Now I look at my son and wonder what manner of war he will have to contemplate when he is twenty, or thirty. I wonder if we will simply be in a constant state of war between now and then, hopscotching from one third-world conflict to another for the sake of a Democracy hazily defined. My son's expression barely changes when the war news comes on television- I doubt his blood pressure rises at all. He speaks of Saddam and George W. as if they were cartoon villains from a movie, wildly animated and grotesque caricatures of "bad guys." And of course, that's exactly what they are. I realize that my son is much like I was. At seven he already reads one book after another, barely coming up for air between imagined worlds. And I realize that the world I prepared myself to live in, to walk and talk and breathe in, was likewise somewhat imagined. The world in my head was idealized but also righteous, beautiful, savage and very often cruel. It seemed I was prepared well enough.

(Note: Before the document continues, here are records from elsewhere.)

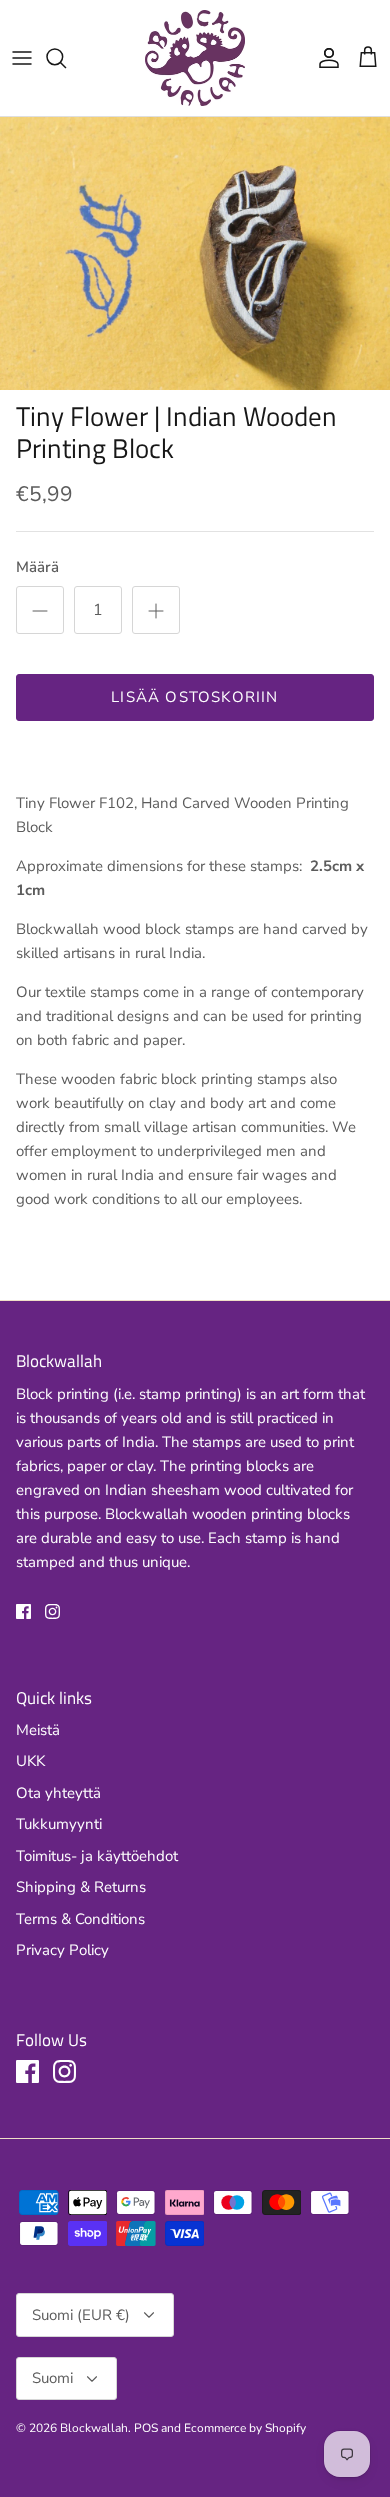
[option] (195, 253)
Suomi (52, 2378)
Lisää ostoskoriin (194, 697)
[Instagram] (52, 1611)
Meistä (38, 1730)
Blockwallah (94, 2428)
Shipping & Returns (81, 1887)
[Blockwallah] (195, 58)
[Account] (324, 58)
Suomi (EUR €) (81, 2315)
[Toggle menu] (22, 58)
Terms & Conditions (80, 1919)
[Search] (66, 58)
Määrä (37, 567)
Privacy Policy (62, 1950)
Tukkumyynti (59, 1824)
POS (146, 2428)
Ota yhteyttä (58, 1793)
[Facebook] (23, 1611)
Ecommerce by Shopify (245, 2428)
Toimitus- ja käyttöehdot (97, 1856)
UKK (30, 1761)
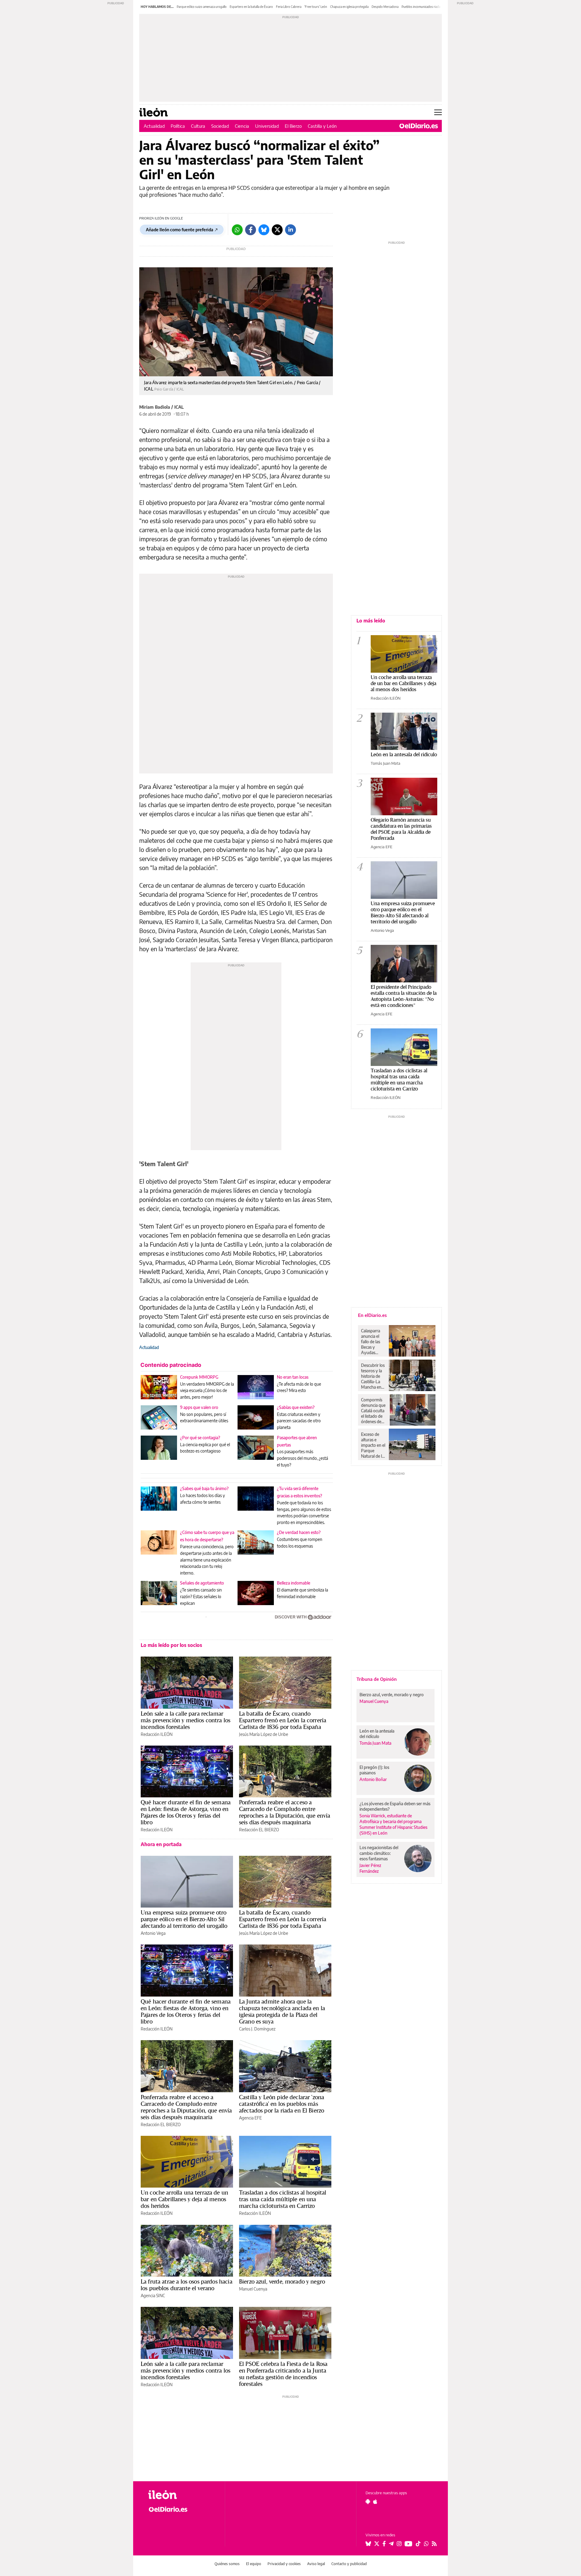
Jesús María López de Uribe (263, 1734)
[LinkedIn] (290, 229)
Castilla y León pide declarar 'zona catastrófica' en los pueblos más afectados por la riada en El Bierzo (281, 2103)
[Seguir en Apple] (375, 2501)
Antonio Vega (153, 1933)
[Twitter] (277, 229)
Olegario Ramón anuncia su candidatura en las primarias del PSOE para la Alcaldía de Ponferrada (401, 828)
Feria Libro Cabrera (288, 6)
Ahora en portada (161, 1844)
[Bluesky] (263, 229)
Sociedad (220, 126)
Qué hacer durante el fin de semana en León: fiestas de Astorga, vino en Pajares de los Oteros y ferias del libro (186, 1812)
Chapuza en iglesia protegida (349, 6)
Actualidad (154, 126)
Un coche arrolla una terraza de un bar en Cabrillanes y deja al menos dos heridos (184, 2199)
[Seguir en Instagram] (399, 2543)
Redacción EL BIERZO (259, 1829)
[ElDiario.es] (418, 126)
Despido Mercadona (385, 6)
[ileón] (181, 2494)
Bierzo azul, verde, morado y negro (282, 2281)
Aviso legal (316, 2563)
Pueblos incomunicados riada (421, 6)
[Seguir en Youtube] (408, 2543)
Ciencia (242, 126)
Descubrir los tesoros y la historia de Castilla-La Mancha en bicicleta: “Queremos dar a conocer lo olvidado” (373, 1376)
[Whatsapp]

I don't know how much it costs to fly from LA to Orlando these days. Four hundred dollars, maybe. Five hundred at the most. I just always believed I would get down there next year. It would be easier to take a week off from work and get down to Florida, next year. Next year I would go see my grandfather and talk to him about dogs and chess and books and life and the world of our making, and next year never came.